Voilà le dialogue ou plutôt le poëme de la mort de Socrate, selon Platon, sur le récit du dernier entretien de Socrate. La philosophie humaine ne s'éleva jamais plus haut par la seule puissance du raisonnement. Ce qui donne par-dessus tout son caractère et son autorité à cette philosophie, c'est la conscience, supérieure encore ici à la philosophie.

Socrate ne fonde ses dogmes et ses espérances que sur des raisonnements; quelques-uns sont très-sophistiques, tel que celui qui fait engendrer toute chose par son contraire.

Sa foi, comme il l'avoue lui-même, n'est que probabilité, conjectures, vraisemblance, révélation de la pensée à la pensée, cet éternel révélateur avec lequel tout homme s'entretient dans ses espérances et dans ses doutes.

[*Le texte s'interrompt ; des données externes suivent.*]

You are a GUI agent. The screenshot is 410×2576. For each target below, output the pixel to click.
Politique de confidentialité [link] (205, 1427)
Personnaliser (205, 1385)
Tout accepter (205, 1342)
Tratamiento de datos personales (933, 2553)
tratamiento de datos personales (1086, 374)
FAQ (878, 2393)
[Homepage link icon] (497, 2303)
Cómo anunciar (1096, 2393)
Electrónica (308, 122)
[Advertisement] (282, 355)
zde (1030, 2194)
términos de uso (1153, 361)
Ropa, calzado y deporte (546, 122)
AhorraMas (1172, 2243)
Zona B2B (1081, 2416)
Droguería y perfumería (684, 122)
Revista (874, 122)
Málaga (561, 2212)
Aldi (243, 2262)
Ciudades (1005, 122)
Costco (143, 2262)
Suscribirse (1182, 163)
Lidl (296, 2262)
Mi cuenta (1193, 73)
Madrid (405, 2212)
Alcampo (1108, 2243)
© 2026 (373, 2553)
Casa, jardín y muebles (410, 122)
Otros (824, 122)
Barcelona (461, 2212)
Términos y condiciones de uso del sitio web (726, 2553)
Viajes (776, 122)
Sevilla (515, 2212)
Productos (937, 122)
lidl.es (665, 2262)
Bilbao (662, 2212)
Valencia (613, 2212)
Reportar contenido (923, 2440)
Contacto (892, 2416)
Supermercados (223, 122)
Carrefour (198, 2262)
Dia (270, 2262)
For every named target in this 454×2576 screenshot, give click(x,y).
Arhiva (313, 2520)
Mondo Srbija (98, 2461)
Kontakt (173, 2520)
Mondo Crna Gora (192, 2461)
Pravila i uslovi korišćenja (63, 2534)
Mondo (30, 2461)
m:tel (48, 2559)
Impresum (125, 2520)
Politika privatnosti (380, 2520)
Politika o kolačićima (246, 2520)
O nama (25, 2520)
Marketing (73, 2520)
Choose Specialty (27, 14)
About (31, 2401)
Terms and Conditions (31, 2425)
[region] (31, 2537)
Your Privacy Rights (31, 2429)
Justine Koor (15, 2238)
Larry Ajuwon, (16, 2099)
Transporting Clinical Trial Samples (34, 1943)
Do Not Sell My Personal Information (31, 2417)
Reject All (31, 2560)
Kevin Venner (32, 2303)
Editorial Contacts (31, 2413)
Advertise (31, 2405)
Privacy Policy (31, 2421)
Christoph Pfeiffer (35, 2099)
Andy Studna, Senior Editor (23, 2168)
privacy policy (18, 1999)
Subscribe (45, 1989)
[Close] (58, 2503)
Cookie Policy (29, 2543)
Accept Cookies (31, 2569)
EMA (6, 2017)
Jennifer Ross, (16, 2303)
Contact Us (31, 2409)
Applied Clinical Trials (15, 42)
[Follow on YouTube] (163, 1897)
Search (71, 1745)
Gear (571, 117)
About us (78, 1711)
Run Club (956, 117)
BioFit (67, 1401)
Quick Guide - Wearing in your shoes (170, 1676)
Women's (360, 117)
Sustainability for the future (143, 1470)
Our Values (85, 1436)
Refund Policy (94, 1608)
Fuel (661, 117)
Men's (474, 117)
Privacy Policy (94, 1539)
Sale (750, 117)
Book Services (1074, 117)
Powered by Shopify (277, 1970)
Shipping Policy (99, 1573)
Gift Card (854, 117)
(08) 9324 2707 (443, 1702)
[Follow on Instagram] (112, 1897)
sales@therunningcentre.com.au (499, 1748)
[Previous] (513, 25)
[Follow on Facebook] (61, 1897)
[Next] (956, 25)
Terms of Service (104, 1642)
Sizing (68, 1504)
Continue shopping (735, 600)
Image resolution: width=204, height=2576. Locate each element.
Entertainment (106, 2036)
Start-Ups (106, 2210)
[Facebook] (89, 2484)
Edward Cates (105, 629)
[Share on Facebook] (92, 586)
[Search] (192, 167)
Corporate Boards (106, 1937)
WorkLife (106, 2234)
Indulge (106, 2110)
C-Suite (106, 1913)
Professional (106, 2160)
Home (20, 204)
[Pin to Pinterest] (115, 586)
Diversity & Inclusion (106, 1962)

Aucun prestige ou aucun prodige n'impose cette foi à lui-même ou aux autres; il n'appelle en témoignage que la raison sincèrement interrogée et logiquement répondue dans ses entretiens sur les choses divines; c'est en cherchant à se persuader lui-même qu'il acquiert la conviction dans son âme, et qu'il la répand dans l'âme de ses disciples: mais cette conviction raisonnée, ou cette foi acquise, est si absolue et si confiante en lui qu'il n'hésite pas à mourir volontairement pour elle.

Le moindre mot de repentir, la moindre promesse de renoncer à son apostolat de la raison, l'auraient fait acquitter par les Athéniens, qui ne demandaient qu'à l'absoudre: mais sa conscience se refuse à toute lâche complaisance; il se précipite de lui-même au supplice, prévu, voulu, imploré, par cette maxime, qui est celle des héros de la philosophie: Obéir à Dieu plutôt qu'à la patrie dans toutes les choses où la patrie, qui commande au citoyen, n'a pas le droit de commander à la conscience.

On s'étonne cependant quelquefois des allusions faites par Socrate aux divinités du paganisme. Il parle deux fois d'Apollon, il fait sa prière aux dieux avant d'avaler la coupe; il demande si l'on peut faire une libation avec la liqueur mortelle; il recommande à Criton de sacrifier un coq à Esculape, pour remercier le dieu de la médecine de l'avoir guéri du mal de la vie.

Mais, indépendamment de l'expression de la physionomie et du ton de plaisanterie que la parole écrite ne peut rendre dans le dialogue de Platon, physionomie et accent qui devaient donner leur véritable signification un peu railleuse à ces paroles du sage, il convient de se souvenir que Socrate ne rejetait pas, dans sa pensée, l'idée de ces dieux inférieurs, de ces divinités secondaires, de ces personnifications populaires des attributs du Dieu unique, nommés par toutes les nations de noms divins qui n'attentaient pas à la divinité unique et suprême.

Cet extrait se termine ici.